After initializing the Q-values with the desired initial value, the initial state for each episode is initialized. Then, for each step in the episode, an action is selected in the current state according to the policy, after which the action is taken, a new observation and reward are received, and the Q-value is updated according to its values and transferred to the new state.

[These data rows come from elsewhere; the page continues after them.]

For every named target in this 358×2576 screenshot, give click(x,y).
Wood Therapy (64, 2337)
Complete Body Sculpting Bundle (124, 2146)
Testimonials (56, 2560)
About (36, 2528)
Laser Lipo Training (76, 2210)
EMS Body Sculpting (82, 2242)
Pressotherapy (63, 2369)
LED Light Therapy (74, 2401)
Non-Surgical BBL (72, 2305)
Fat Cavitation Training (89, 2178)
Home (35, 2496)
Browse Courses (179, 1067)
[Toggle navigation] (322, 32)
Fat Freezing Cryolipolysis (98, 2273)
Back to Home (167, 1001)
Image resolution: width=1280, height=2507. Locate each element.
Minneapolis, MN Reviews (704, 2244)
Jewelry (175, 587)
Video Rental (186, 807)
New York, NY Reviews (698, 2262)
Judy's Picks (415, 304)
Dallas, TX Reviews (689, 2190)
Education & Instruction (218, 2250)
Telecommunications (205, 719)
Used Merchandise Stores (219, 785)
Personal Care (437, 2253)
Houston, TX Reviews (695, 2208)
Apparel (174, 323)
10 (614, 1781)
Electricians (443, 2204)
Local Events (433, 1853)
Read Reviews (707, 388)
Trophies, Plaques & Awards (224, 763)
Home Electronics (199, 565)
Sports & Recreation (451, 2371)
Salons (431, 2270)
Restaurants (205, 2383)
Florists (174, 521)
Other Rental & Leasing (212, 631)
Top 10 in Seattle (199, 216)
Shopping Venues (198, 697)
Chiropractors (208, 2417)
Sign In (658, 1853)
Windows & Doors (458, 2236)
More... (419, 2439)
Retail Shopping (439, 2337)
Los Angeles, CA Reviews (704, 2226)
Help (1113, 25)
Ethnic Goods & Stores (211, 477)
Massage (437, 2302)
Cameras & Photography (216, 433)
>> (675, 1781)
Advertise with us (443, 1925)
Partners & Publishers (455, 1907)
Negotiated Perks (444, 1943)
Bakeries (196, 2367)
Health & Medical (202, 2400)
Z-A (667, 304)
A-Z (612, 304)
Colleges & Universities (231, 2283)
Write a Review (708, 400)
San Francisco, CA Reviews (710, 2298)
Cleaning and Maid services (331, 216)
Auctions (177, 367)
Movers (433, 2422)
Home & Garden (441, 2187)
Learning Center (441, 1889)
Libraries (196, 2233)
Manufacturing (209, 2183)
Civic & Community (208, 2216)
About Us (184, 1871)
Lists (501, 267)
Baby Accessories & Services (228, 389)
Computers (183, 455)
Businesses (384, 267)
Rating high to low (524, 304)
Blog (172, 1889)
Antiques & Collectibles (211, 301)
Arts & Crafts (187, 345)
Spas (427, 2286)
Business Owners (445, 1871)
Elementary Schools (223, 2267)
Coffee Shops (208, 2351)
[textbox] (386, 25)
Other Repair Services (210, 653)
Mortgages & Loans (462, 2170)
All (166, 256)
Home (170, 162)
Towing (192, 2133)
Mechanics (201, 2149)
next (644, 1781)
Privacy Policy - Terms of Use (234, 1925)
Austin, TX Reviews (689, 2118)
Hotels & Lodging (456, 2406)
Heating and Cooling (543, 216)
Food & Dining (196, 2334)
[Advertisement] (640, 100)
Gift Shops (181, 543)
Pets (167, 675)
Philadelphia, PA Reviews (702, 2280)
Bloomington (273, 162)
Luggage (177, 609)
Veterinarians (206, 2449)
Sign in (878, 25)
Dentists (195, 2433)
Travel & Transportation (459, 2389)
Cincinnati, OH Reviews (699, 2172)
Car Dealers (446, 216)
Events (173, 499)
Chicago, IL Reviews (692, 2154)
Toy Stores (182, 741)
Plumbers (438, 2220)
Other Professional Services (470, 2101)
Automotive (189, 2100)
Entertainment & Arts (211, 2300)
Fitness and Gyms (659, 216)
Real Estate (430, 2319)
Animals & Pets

While Q-table learning works well in small domains, many real-world problems have very large or continuous state space and action space, and therefore do not allow to count the \(s, a\) pair. One solution to this problem is the approximation function, in which supervised machine learning algorithms are used to approximate Q-function. In this case, the Q-value is no longer an input to the table, but a function whose parameters are determined by the learned weights. These weights are updated by gradient descent methods, minimizing the mean squared error between the current estimate of \(Q(s, a)\) and the target, which is defined as the objective of the true Q-value of the pair \(s, a\) under \(\pi\) policy [21].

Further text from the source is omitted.